I’ve always been a dutiful and scrupulous recycler here on the Island. And most of the people I know regard recycling as a good thing and something that we all can do.

Readers might remember that in a column a few weeks ago I wrote about the new rules on plastic recycling. Only plastics with numbers 1 and 2 would be acceptable. Fine. Just more stuff to go into the garbage bags. And more to cut up so it doesn’t take up so much space with the rest of the garbage.

I have a closet off my kitchen with four bins: one for metal, one for glass, one for plastic and one for newspaper and non-corrugated cardboard. And I take these containers to the dump when they fill up.

The newspaper container fills up first, with two daily papers delivered. The metal takes a while because I just don’t use that much canned food. The glass is the heaviest and doesn’t get full quickly because many of the bottles break as they go in. It’s also the heaviest to haul into the back of the car.

I received a shock last week when I went to the dump with the plastic recyclables. I could not just put the 1’s and 2’s from my container into a receptacle there. There are now separate containers for 1’s and 2’s.

It was a sunny and fairly hot Sunday afternoon and the area was loaded with yellow jackets. I had to deftly dance around these buzzing bees to place the right plastic in the required container. I am allergic to bees and have an epi-pen in my car. Fortunately I didn’t have to use it.

However, I will now have an additional container in my closet to accommodate the separation of the two plastics.

After all of this frustration, I began to wonder whether or not it was worth it to use the town facility. Should I investigate a private carting firm? Is all this recycling just too much stress for older folk like me?

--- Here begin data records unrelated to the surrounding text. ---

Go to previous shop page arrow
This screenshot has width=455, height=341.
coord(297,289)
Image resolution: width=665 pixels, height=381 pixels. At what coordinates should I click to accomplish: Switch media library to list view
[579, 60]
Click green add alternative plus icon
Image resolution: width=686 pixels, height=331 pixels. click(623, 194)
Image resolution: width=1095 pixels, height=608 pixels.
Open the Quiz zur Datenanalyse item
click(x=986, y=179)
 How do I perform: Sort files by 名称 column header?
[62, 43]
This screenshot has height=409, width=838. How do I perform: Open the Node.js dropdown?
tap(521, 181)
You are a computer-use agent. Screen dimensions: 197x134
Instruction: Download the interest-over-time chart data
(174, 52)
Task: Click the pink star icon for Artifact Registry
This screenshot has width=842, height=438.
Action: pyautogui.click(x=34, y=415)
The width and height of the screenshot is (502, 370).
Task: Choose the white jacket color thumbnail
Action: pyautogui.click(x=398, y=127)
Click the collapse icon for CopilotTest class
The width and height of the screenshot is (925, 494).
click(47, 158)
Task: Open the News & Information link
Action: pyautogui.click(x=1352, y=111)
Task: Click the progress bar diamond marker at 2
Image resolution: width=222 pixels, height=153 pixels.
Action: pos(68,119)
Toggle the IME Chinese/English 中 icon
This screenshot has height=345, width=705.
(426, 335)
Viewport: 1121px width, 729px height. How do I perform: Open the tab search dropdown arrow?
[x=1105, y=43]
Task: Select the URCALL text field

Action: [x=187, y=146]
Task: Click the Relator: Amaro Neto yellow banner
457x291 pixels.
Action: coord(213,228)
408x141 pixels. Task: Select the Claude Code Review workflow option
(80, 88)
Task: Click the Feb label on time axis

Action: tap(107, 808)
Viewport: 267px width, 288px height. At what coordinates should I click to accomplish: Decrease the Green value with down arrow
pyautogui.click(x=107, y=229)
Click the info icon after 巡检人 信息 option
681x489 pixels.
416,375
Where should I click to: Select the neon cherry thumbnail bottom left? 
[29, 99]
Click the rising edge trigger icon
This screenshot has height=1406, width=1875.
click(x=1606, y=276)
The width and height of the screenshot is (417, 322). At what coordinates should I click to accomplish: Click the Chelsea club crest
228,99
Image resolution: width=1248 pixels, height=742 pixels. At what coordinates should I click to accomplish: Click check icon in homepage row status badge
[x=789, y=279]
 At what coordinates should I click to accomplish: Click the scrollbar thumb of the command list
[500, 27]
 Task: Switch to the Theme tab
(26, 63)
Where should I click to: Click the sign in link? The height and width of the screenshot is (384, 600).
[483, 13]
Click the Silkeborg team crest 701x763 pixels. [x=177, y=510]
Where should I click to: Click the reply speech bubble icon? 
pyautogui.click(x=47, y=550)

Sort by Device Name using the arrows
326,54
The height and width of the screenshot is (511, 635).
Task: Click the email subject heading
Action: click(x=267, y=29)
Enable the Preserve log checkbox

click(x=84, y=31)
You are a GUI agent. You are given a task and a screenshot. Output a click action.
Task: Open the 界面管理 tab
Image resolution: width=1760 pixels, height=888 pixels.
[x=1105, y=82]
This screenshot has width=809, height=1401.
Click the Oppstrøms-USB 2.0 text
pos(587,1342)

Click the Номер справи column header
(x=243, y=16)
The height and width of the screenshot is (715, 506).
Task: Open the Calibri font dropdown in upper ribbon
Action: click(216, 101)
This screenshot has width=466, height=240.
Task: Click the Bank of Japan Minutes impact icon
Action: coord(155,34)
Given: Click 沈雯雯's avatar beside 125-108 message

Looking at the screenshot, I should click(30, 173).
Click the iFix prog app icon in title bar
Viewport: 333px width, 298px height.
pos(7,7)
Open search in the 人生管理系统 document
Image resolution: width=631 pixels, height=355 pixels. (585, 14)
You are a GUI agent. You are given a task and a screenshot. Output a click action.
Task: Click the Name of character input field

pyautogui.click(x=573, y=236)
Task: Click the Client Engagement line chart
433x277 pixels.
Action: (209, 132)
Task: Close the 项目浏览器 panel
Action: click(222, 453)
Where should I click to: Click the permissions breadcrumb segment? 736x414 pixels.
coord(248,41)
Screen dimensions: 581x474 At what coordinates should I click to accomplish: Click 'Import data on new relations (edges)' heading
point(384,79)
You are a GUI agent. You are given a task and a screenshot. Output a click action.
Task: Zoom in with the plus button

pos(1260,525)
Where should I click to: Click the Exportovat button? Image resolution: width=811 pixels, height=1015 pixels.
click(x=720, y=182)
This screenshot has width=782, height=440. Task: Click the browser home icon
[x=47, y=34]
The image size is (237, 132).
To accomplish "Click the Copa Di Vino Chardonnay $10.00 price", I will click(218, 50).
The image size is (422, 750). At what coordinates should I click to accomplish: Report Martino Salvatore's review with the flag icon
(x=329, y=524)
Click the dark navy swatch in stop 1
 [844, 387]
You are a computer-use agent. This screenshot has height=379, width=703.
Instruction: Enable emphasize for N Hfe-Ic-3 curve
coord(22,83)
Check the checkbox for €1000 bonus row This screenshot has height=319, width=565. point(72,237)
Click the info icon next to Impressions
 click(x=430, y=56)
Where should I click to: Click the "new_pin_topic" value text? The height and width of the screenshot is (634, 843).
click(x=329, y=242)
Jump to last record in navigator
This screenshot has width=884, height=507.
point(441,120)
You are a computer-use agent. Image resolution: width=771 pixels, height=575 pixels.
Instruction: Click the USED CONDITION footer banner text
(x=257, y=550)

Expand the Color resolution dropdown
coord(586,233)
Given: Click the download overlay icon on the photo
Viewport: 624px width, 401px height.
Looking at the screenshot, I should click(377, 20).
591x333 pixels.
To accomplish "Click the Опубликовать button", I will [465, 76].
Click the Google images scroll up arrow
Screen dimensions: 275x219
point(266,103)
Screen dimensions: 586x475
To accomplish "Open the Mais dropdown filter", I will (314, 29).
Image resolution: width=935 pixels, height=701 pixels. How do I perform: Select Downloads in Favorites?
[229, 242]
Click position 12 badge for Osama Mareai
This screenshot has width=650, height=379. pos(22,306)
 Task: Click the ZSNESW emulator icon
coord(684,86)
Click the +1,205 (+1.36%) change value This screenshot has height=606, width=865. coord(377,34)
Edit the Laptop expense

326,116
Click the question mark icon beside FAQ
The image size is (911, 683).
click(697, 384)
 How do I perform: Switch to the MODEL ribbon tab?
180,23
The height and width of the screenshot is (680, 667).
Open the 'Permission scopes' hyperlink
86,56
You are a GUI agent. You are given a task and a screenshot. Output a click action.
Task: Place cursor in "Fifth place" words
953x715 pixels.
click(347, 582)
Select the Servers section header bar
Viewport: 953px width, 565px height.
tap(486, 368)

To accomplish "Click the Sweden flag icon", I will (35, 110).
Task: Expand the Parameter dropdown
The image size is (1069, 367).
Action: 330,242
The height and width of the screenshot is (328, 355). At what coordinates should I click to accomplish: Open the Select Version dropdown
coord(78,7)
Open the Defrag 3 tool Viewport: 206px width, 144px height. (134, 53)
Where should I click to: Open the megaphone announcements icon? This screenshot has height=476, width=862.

I’ve mentioned before that the dump was always one of the aspects we found charming about the Island a half century ago. The dump was always the last stop after closing up the house. The dump trucks sat parked on Bowditch Road poised to be filled and then bring the trash to the open pit dump.

We are much more enlightened now and careful recycling and garbage dumping is vital to the health of the Island’s future.

That said, I did investigate a private carter and was given a very reasonable monthly fee for garbage and recyclables. And the recyclables just go in one container! So how does that work? I was told that they get separated at a recycling facility. It must be a pretty sophisticated process.

For the time being, I’ll continue to do my own recycling and pay attention to the plastics that must go with the garbage and shred them beforehand. I don’t want to fill up the bags so quickly.

Meanwhile, it’s invigorating to feel the slight chill of the fall weather that we’ve seen this last week. The water is still warm so it’s easier to stay in as a contrast to the cold air. I noticed two folks enjoying swims at Wades Beach last week.

I visited the Historical Society’s Havens Farmers Market on Saturday and did see fewer vendors, but the number of customers was still strong. Lots of fall vegetables were being offered along with everything else.

I also understand that the snapper fishing is still good with those hungry baby bluefish getting larger each day.

And I received numerous phone calls from friends and relatives commenting on a recent article in the New York Times about the plight of the ferry companies resulting from loss of ridership due to the pandemic. I assured them that I believed the situation would be resolved to everyone’s satisfaction and that I would not be stuck here with no way off the Island.